--- Exercises ---
1. In one to three sentences, explain why the metrics dashboard text says the filter bar doubles as a project switcher.
2. Extend the metrics dashboard text, beginning right after its final sentence.

─── Excerpt to read

Metrics Dashboard

The Metrics dashboard provides execution analytics, helping you understand how efficiently Trinity is building your project.

Accessing Metrics

Click Metrics under the Hub section in the sidebar. Metrics sits alongside Activity, Knowledge, Gotchas, and Teams — anything you can open without a specific project in focus. Data updates in real time as execution events fire on the server. If the WebSocket push channel is unavailable, Trinity falls back to a 5-minute background poll.

Filter Bar

The page has a two-row filter bar at the top.

Row 1 — scope cascade: Project → Release → PRD.

Project — lists every project in the active workspace. Picking a project here also switches the rest of the app to that project (sidebar, Dashboard, Stories, and so on), so the filter bar doubles as a project switcher.
Release — defaults to All releases. Pick a specific release to scope every story-derived chart to it. Disabled until a project is picked.
PRD — defaults to All PRDs. If a release is selected, the PRD list narrows to PRDs in that release; with "All releases" it lists every PRD in the project. The PRD filter scopes the Detail tab. Disabled until a project is picked.

──────
─── Records

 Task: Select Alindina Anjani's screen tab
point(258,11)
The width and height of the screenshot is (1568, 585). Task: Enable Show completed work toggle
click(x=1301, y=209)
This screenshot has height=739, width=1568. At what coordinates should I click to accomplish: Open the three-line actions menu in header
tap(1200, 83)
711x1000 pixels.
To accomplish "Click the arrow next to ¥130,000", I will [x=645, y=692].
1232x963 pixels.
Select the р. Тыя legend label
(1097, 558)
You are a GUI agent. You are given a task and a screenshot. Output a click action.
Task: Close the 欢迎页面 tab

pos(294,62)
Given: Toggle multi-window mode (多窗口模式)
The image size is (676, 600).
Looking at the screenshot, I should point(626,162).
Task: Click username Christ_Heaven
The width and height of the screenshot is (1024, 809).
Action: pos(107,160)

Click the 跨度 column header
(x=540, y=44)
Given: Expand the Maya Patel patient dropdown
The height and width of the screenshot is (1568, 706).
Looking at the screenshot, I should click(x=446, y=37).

──────

--- Answers in order ---
1. Picking a project in the Project filter also switches the rest of the app to that project, including the sidebar, Dashboard, and Stories. Because of that, the filter bar serves as a project switcher as well.

2.
Row 2 — period: the date-range row, described below.

Two tabs stay project-wide regardless of the release/PRD selection: Workers (workers process jobs from any release) and AI Usage (planning and provisioning calls happen before any one release exists, so scoping them would misrepresent where the budget went).

Period Filter

A Period row beneath the scope cascade lets you scope every chart by date:

All time — no date filter
1d / 7d / 30d / 90d — rolling windows ending now
Custom from / to date pickers — pick any range; switches the active preset to "custom"

Dashboard Tabs

Overview

The overview tab shows North Star metrics — the most important indicators:

Success Rate — percentage of stories that complete successfully (vs. failing)
First-Pass Rate — percentage of stories that pass on the first attempt without needing retries
Cost per Merged Story — average token cost to complete and merge a story
Average Cycle Time — how long stories take from start to completion

These metrics help you evaluate the overall health of your execution pipeline.

Pipeline

Visualizes the story execution funnel:

Pending → Claimed → Running → Complete/Failed — how stories flow through the system
Queue Wait Time — how long stories wait before a worker picks them up
Gate Wait Time — how long stories spend waiting at execution gates
Failure Reasons — breakdown of why stories fail

Use this tab to identify bottlenecks. Long queue wait times suggest you need more workers. Long gate wait times mean you should check for pending approvals more frequently.

Cost

Token usage and cost tracking:

Token Breakdown — input tokens, output tokens, cache hits, wasted tokens (from failed stories)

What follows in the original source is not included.